-- Travail demandé --
Transcrivez sans rien changer le passage de l'extrait sur l'indépendance de l'Écosse et de la Flandre, de « Non, il ne s’agit » à « n’en citer qu’une. ».

Non, il ne s’agit pas, malgré les apparences et la foot-attitude ambiante, d’un score de match de football. Ce titre un rien provocateur fait référence à des considérations davantage politiques que sportives : celles de voir, demain peut-être, l’Ecosse proclamer son indépendance… et cet exemple faire jurisprudence dans d’autres régions où le nationalisme enfle, la Flandre pour n’en citer qu’une.

Respectivement coachées par, d’une part, Alex Salmond, leader du SNP, le Parti national écossais, et Premier ministre d’Ecosse depuis 2007, et Bart De Wever d’autre part, les deux équipes sont bien classées dans l'”Independence League”, quoique disposant d’atouts fort différents. Si elles sont toutes deux dotées d’un parlement propre (depuis 1993 pour la Flandre et 1999 pour l’Ecosse), l’équipe écossaise semble toutefois disposer d’une certaine longueur d’avance. Non seulement son histoire fait d’elle une “nation”, constitutive du Royaume-Uni certes — jusqu’en 1707, date de la signature de l’Union Act par lequel l’Angleterre lui vint financièrement en aide, l’Ecosse était une nation indépendante — mais en outre, suite à la victoire du SNP lors des élections législatives de mai 2011, l’Ecosse a réussi à négocier avec le Royaume-Uni l’organisation d’un référendum pour son indépendance, qui se tiendra le 18 septembre prochain.

-- Contenu des données --

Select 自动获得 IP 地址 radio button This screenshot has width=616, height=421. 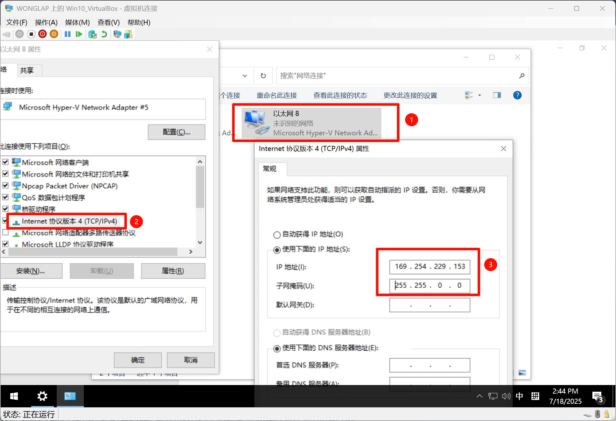pos(277,235)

-- Solution complète --
Non, il ne s’agit pas, malgré les apparences et la foot-attitude ambiante, d’un score de match de football. Ce titre un rien provocateur fait référence à des considérations davantage politiques que sportives : celles de voir, demain peut-être, l’Ecosse proclamer son indépendance… et cet exemple faire jurisprudence dans d’autres régions où le nationalisme enfle, la Flandre pour n’en citer qu’une.